Employer’s re-employment obligation

Under the Employment Contracts Act, employers are obliged to re-employ employees under certain conditions. If an employee is dismissed for financial and/or production-related reasons or in connection with corporate restructuring proceedings, the employer is obliged to offer work to that employee if the employer needs new employees for the same or similar work within four months of the end of the employment relationship. If an employment relationship lasted at least 12 years before it ended, the employer’s re-employment obligation lasts six months.

If the company has laid off employees in addition to dismissing them, the new work should be offered to the laid-off employees first. The obligation to offer additional work to the company’s part-time employees also takes precedence over the re-employment obligation.

The re-employment obligation only applies to employees who were dismissed for the reasons given above and are still registered as jobseekers at the TE Office. The employee does not need to be an unemployed jobseeker; they are only required to seek work through the TE Office. If a jobseeker is in other employment, the employer is not obliged to wait until the jobseeker becomes available if the vacancy needs to be filled quickly. If an employee refuses an offer of work without an acceptable reason, it is not necessary to offer them similar work in the future. If several dismissed employees are seeking employment, the employer may decide whom to offer the work to first. Discriminatory criteria must not be used in such a situation.

If the business is sold after an employee’s employment contract ends, the re-employment obligation also applies to the new owner. The new owner must ask the local TE Office whether a dismissed employee is a jobseeker.

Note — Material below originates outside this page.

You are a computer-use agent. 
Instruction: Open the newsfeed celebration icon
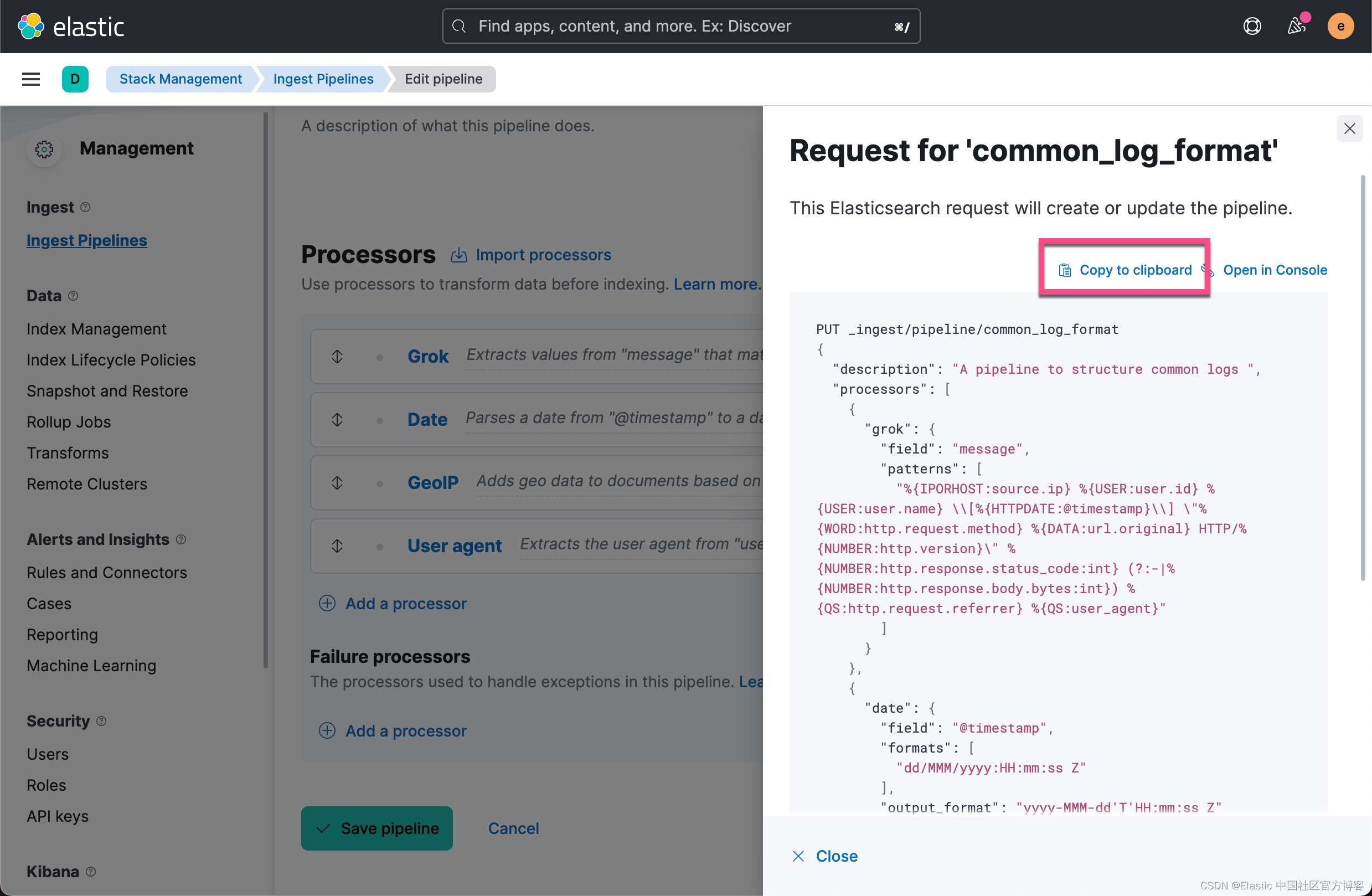pos(1296,26)
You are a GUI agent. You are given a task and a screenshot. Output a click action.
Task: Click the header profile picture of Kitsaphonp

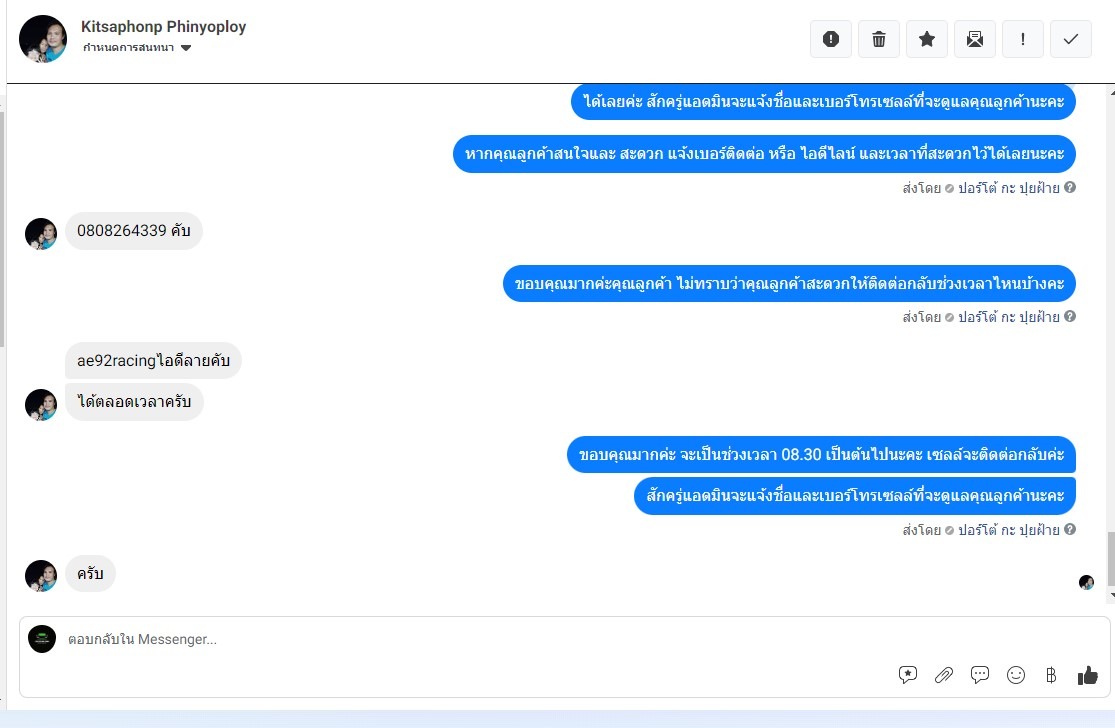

The following are examples of situations in which there is no re-employment obligation:

  • The employment relationship ends on grounds related to the employee’s person
  • The employment relationship is cancelled
  • The employee resigns
  • A fixed-term employment relationship ends
  • The employment relationship is terminated due to the death or bankruptcy of the employer
  • A vacancy is filled by transferring an employee internally
  • The employer begins using an agency worker or subcontractor
  • An unpaid intern is used for the position

Re-employment marks the start of a new employment relationship, so a new employment contract must be signed. The terms and conditions must meet the minimum requirements of the law and collective agreements.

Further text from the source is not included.